Esto no se limita solo al parque; escuelas, hospitales, carreteras y barrios enteros muestran la misma cara de deterioro en toda la isla. Es una bofetada a la cara de la ciudadanía que ve cómo sus espacios se van a pique.

Qué dicen las partes

La gente que ha puesto un pie por allá lo dice sin pelos en la lengua: "Esto no es un parque, es un cementerio de lo que fue Cuba." Así, tal cual, y no hay quien los contradiga, porque la verdad se impone por sí sola.

Las redes sociales, que son la radio bemba oficial de estos tiempos, están que echan humo con las fotos y los videos que la gente comparte. Muestran lo que la propaganda oficial busca ocultar. La voz del pueblo es la que grita la verdad de este despojo y abandono.

Es un coro de indignación, donde cada cubano se convierte en testigo y documentalista de la realidad, dejando constancia de un país saqueado y desatendido.

Qué viene ahora

¿Qué podemos esperar?

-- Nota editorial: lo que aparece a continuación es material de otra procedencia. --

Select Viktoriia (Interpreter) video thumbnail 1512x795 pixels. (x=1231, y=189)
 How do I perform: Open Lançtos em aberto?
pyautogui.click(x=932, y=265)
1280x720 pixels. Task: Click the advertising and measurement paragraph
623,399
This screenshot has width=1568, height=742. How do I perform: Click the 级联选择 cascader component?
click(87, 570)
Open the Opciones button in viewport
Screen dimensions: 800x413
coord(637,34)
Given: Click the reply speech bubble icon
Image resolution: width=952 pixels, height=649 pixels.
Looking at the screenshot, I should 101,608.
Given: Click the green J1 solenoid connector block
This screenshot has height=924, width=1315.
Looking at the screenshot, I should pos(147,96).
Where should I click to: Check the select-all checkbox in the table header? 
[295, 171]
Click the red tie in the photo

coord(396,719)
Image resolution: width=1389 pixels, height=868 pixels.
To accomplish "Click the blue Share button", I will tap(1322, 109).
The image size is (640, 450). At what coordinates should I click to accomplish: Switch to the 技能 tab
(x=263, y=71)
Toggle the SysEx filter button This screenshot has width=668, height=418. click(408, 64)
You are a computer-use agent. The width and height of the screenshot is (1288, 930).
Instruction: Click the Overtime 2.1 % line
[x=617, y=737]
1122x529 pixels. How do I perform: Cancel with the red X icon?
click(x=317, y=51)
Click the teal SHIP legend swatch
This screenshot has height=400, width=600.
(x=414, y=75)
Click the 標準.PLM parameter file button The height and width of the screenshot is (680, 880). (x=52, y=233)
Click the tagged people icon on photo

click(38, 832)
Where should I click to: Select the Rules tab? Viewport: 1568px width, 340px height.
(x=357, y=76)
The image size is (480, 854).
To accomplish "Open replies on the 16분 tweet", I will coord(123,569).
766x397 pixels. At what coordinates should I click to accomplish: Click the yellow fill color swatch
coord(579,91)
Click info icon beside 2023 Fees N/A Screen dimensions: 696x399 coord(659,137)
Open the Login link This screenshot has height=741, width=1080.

Si seguimos así, el Parque Lenin seguirá siendo un monumento a la desidia. Ojalá que, con tanto bochinche y tanto pataleo en las redes, alguien se dé por aludido y decida mover un dedo. Pero la esperanza es lo último que se pierde, y a veces, lo primero que se cansa.

Lo más probable es que el deterioro continúe. La prioridad seguirá siendo la imagen turística que se vende afuera, no el bienestar y la dignidad de los que viven aquí. Mientras tanto, los cubanos seguiremos usando cada foto, cada post, cada comentario para que el mundo se entere de cómo se nos desmorona el país, pedazo a pedazo, bajo la vista de todos.

El Parque Lenin es solo una pieza de este triste rompecabezas, un símbolo de una Cuba que, según muchos, está siendo destruida y abandonada por quienes dicen gobernarla. Hay que seguir atentos, porque la historia no se detiene.